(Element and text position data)
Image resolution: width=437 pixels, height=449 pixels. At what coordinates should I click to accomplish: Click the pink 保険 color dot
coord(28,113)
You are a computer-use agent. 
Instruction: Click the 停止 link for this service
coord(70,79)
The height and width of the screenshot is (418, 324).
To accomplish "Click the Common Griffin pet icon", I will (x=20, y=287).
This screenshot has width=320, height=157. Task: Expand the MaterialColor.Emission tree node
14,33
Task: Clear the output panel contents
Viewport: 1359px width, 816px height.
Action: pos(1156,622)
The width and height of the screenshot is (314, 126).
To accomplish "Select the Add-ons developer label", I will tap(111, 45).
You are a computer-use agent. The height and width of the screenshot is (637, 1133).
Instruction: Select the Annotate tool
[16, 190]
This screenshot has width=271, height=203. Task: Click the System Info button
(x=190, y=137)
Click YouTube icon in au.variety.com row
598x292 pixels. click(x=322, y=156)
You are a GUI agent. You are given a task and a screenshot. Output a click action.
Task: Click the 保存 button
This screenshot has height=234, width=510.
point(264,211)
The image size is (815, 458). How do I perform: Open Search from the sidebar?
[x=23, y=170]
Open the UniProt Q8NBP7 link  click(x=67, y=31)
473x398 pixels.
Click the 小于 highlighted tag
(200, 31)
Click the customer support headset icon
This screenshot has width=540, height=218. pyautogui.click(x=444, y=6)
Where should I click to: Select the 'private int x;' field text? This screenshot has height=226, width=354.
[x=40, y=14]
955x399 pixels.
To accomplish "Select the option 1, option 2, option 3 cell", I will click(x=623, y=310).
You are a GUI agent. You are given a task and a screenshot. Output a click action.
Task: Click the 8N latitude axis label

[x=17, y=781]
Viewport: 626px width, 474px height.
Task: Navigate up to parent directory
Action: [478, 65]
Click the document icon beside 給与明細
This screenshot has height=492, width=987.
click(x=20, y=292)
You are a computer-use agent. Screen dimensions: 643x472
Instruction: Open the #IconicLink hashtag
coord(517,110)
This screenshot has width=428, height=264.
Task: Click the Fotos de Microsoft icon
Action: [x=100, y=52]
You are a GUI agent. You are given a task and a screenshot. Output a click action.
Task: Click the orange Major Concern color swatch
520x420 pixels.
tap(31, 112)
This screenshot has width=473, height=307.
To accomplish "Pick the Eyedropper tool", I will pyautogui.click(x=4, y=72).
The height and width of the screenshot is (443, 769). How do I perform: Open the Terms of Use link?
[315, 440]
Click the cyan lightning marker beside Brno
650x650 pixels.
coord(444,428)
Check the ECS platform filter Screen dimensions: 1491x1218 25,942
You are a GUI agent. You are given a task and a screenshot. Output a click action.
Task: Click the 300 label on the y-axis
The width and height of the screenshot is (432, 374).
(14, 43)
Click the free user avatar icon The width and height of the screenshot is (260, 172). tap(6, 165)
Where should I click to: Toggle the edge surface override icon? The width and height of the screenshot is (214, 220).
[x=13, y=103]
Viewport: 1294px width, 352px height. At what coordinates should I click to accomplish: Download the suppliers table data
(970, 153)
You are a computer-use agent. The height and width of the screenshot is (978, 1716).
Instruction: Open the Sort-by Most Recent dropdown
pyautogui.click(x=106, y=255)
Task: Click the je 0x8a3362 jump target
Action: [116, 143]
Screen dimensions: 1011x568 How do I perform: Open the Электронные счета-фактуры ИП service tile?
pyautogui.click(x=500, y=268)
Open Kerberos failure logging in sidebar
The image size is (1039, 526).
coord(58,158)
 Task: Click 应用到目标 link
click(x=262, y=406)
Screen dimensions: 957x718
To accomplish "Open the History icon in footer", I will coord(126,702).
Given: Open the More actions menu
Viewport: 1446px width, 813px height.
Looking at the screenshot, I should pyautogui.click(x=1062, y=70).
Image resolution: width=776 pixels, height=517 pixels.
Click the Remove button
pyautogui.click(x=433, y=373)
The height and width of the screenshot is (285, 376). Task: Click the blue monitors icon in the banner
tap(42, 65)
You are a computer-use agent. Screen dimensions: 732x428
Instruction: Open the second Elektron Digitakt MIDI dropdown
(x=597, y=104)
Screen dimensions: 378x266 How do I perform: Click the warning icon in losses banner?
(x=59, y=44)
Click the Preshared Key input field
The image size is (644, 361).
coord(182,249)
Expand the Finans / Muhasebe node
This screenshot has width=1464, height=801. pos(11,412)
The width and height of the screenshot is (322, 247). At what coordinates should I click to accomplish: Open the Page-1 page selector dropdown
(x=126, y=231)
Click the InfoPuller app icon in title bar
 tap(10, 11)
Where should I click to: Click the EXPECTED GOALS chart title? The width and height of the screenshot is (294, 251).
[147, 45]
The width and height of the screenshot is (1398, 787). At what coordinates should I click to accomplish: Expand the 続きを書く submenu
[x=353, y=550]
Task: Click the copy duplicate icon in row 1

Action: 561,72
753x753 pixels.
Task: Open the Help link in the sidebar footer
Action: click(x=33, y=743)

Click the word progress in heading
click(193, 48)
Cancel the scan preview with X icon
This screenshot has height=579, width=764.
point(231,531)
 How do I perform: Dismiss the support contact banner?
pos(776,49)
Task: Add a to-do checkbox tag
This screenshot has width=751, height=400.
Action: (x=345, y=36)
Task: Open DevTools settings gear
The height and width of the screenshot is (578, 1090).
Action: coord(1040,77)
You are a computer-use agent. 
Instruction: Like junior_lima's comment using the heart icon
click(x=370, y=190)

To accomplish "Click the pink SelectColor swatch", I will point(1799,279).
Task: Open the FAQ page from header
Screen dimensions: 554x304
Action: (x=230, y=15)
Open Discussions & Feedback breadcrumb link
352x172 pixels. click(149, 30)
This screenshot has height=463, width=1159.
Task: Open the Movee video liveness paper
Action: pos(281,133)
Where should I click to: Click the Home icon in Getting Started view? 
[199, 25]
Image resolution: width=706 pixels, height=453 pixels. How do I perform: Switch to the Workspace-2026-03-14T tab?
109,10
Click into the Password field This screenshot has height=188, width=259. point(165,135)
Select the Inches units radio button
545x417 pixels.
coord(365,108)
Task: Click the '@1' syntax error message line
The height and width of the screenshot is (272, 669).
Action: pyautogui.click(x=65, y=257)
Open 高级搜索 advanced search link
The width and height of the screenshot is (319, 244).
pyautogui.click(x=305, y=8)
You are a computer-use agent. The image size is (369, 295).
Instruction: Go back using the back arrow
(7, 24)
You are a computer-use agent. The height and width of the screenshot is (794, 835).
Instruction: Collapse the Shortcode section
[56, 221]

> **Short task**
Could you extract every line of the material above and reproduce each one word for word?

> **Result of the task**
Image resolution: width=437 pixels, height=449 pixels. At what coordinates should I click to accomplish: Click the pink 保険 color dot
coord(28,113)
You are a computer-use agent. 
Instruction: Click the 停止 link for this service
coord(70,79)
The height and width of the screenshot is (418, 324).
To accomplish "Click the Common Griffin pet icon", I will (x=20, y=287).
This screenshot has width=320, height=157. Task: Expand the MaterialColor.Emission tree node
14,33
Task: Clear the output panel contents
Viewport: 1359px width, 816px height.
Action: pos(1156,622)
The width and height of the screenshot is (314, 126).
To accomplish "Select the Add-ons developer label", I will tap(111, 45).
You are a computer-use agent. The height and width of the screenshot is (637, 1133).
Instruction: Select the Annotate tool
[16, 190]
This screenshot has width=271, height=203. Task: Click the System Info button
(x=190, y=137)
Click YouTube icon in au.variety.com row
598x292 pixels. click(x=322, y=156)
You are a GUI agent. You are given a task and a screenshot. Output a click action.
Task: Click the 保存 button
This screenshot has height=234, width=510.
point(264,211)
The image size is (815, 458). How do I perform: Open Search from the sidebar?
[x=23, y=170]
Open the UniProt Q8NBP7 link  click(x=67, y=31)
473x398 pixels.
Click the 小于 highlighted tag
(200, 31)
Click the customer support headset icon
This screenshot has width=540, height=218. pyautogui.click(x=444, y=6)
Where should I click to: Select the 'private int x;' field text? This screenshot has height=226, width=354.
[x=40, y=14]
955x399 pixels.
To accomplish "Select the option 1, option 2, option 3 cell", I will click(x=623, y=310).
You are a GUI agent. You are given a task and a screenshot. Output a click action.
Task: Click the 8N latitude axis label

[x=17, y=781]
Viewport: 626px width, 474px height.
Task: Navigate up to parent directory
Action: [478, 65]
Click the document icon beside 給与明細
This screenshot has height=492, width=987.
click(x=20, y=292)
You are a computer-use agent. Screen dimensions: 643x472
Instruction: Open the #IconicLink hashtag
coord(517,110)
This screenshot has width=428, height=264.
Task: Click the Fotos de Microsoft icon
Action: [x=100, y=52]
You are a GUI agent. You are given a task and a screenshot. Output a click action.
Task: Click the orange Major Concern color swatch
520x420 pixels.
tap(31, 112)
This screenshot has width=473, height=307.
To accomplish "Pick the Eyedropper tool", I will pyautogui.click(x=4, y=72).
The height and width of the screenshot is (443, 769). How do I perform: Open the Terms of Use link?
[315, 440]
Click the cyan lightning marker beside Brno
650x650 pixels.
coord(444,428)
Check the ECS platform filter Screen dimensions: 1491x1218 25,942
You are a GUI agent. You are given a task and a screenshot. Output a click action.
Task: Click the 300 label on the y-axis
The width and height of the screenshot is (432, 374).
(14, 43)
Click the free user avatar icon The width and height of the screenshot is (260, 172). tap(6, 165)
Where should I click to: Toggle the edge surface override icon? The width and height of the screenshot is (214, 220).
[x=13, y=103]
Viewport: 1294px width, 352px height. At what coordinates should I click to accomplish: Download the suppliers table data
(970, 153)
You are a computer-use agent. The height and width of the screenshot is (978, 1716).
Instruction: Open the Sort-by Most Recent dropdown
pyautogui.click(x=106, y=255)
Task: Click the je 0x8a3362 jump target
Action: [116, 143]
Screen dimensions: 1011x568 How do I perform: Open the Электронные счета-фактуры ИП service tile?
pyautogui.click(x=500, y=268)
Open Kerberos failure logging in sidebar
The image size is (1039, 526).
coord(58,158)
 Task: Click 应用到目标 link
click(x=262, y=406)
Screen dimensions: 957x718
To accomplish "Open the History icon in footer", I will coord(126,702).
Given: Open the More actions menu
Viewport: 1446px width, 813px height.
Looking at the screenshot, I should pyautogui.click(x=1062, y=70).
Image resolution: width=776 pixels, height=517 pixels.
Click the Remove button
pyautogui.click(x=433, y=373)
The height and width of the screenshot is (285, 376). Task: Click the blue monitors icon in the banner
tap(42, 65)
You are a computer-use agent. Screen dimensions: 732x428
Instruction: Open the second Elektron Digitakt MIDI dropdown
(x=597, y=104)
Screen dimensions: 378x266 How do I perform: Click the warning icon in losses banner?
(x=59, y=44)
Click the Preshared Key input field
The image size is (644, 361).
coord(182,249)
Expand the Finans / Muhasebe node
This screenshot has width=1464, height=801. pos(11,412)
The width and height of the screenshot is (322, 247). At what coordinates should I click to accomplish: Open the Page-1 page selector dropdown
(x=126, y=231)
Click the InfoPuller app icon in title bar
 tap(10, 11)
Where should I click to: Click the EXPECTED GOALS chart title? The width and height of the screenshot is (294, 251).
[147, 45]
The width and height of the screenshot is (1398, 787). At what coordinates should I click to accomplish: Expand the 続きを書く submenu
[x=353, y=550]
Task: Click the copy duplicate icon in row 1

Action: 561,72
753x753 pixels.
Task: Open the Help link in the sidebar footer
Action: click(x=33, y=743)

Click the word progress in heading
click(193, 48)
Cancel the scan preview with X icon
This screenshot has height=579, width=764.
point(231,531)
 How do I perform: Dismiss the support contact banner?
pos(776,49)
Task: Add a to-do checkbox tag
This screenshot has width=751, height=400.
Action: (x=345, y=36)
Task: Open DevTools settings gear
The height and width of the screenshot is (578, 1090).
Action: coord(1040,77)
You are a computer-use agent. 
Instruction: Like junior_lima's comment using the heart icon
click(x=370, y=190)

To accomplish "Click the pink SelectColor swatch", I will point(1799,279).
Task: Open the FAQ page from header
Screen dimensions: 554x304
Action: (x=230, y=15)
Open Discussions & Feedback breadcrumb link
352x172 pixels. click(149, 30)
This screenshot has height=463, width=1159.
Task: Open the Movee video liveness paper
Action: pos(281,133)
Where should I click to: Click the Home icon in Getting Started view? 
[199, 25]
Image resolution: width=706 pixels, height=453 pixels. How do I perform: Switch to the Workspace-2026-03-14T tab?
109,10
Click into the Password field This screenshot has height=188, width=259. point(165,135)
Select the Inches units radio button
545x417 pixels.
coord(365,108)
Task: Click the '@1' syntax error message line
The height and width of the screenshot is (272, 669).
Action: pyautogui.click(x=65, y=257)
Open 高级搜索 advanced search link
The width and height of the screenshot is (319, 244).
pyautogui.click(x=305, y=8)
You are a computer-use agent. The image size is (369, 295).
Instruction: Go back using the back arrow
(7, 24)
You are a computer-use agent. The height and width of the screenshot is (794, 835).
Instruction: Collapse the Shortcode section
[56, 221]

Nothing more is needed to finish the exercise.